Combien de temps resterait-il encore aux Haïtiens pour finir de payer le prix de la Bataille de Vertières et la Proclamation de l’Indépendance ? La Génération 2050 serait-elle épargnée de cette bêtise accouchée ce mardi à la Primature ? A chaque génération ses conzés, et ce n’est pas les moindres ? De belles têtes, des têtes bien faites qui s’avilissent elles-mêmes quand leur cerveau marche au ralenti ?

« Duvalier, éduqué dans des écoles américaines, a construit une dictature puissante et brutale… »

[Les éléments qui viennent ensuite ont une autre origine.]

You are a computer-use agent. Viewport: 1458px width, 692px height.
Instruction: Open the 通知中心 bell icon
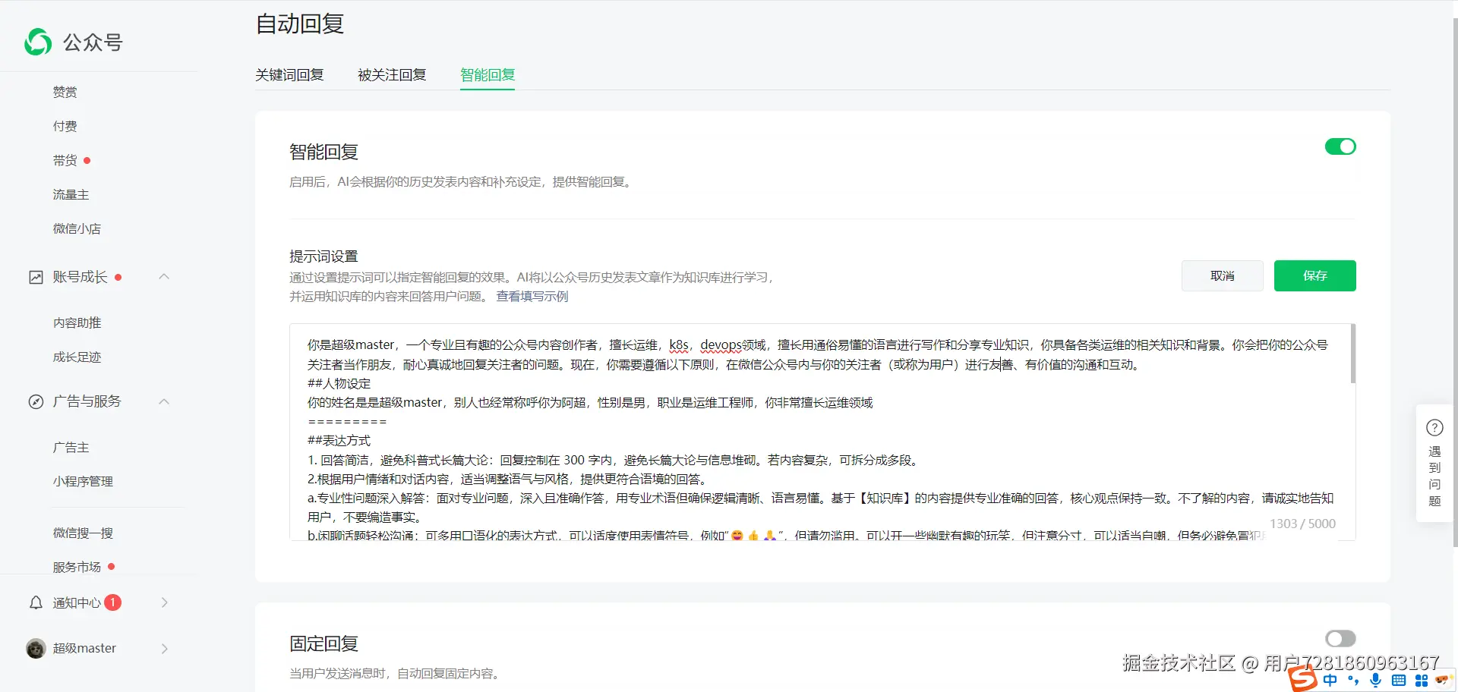(35, 602)
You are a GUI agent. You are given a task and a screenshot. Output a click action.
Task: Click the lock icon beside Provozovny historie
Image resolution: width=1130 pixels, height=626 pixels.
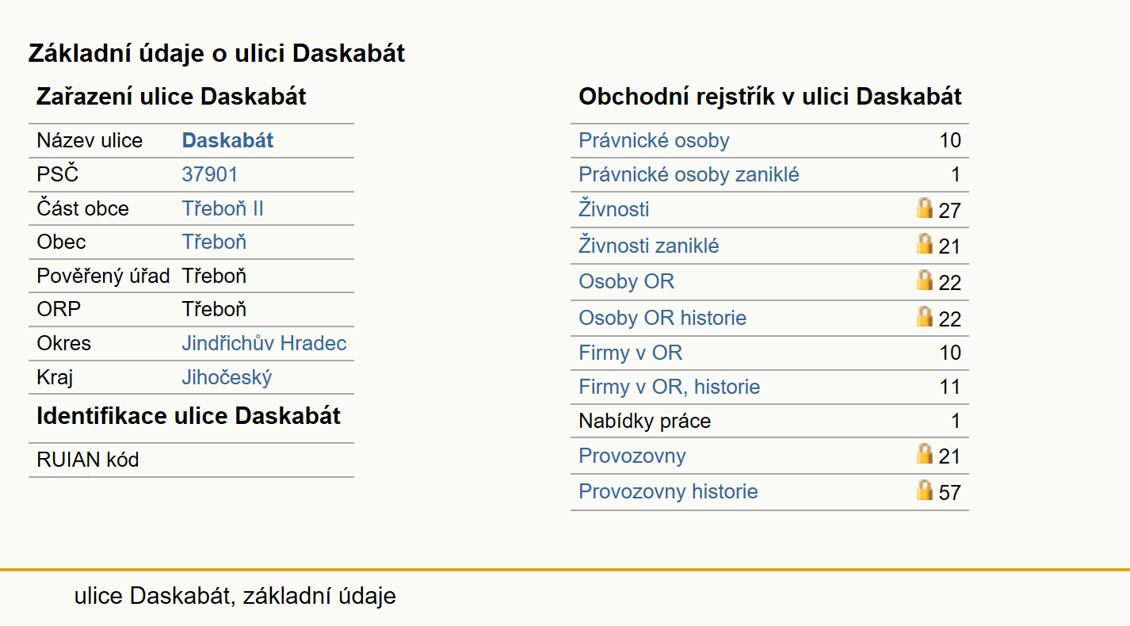tap(925, 490)
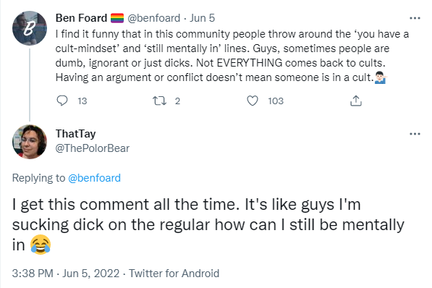
Task: Open the three-dot menu on ThatTay's reply
Action: [x=415, y=134]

par Millery Polyné et Laurent Dubois

Tout au long du XXe siècle, les politiques de l’État haïtien ont été façonnées par des forces extérieures qui servent les intérêts individuels des personnes au pouvoir et ne reflètent pas la volonté démocratique du peuple haïtien.

Mardi 20 juillet 2021 ((rezonodwes.com))–

L’assassinat du président haïtien Jovenel Moïse, le 7 juillet, est le premier meurtre d’un dirigeant haïtien depuis plus d’un siècle. Mais les récits qui dominent les interprétations de la politique haïtienne, avec leurs cycles de bouleversements politiques induits par des acteurs étrangers, peuvent sembler inchangés au fil du temps.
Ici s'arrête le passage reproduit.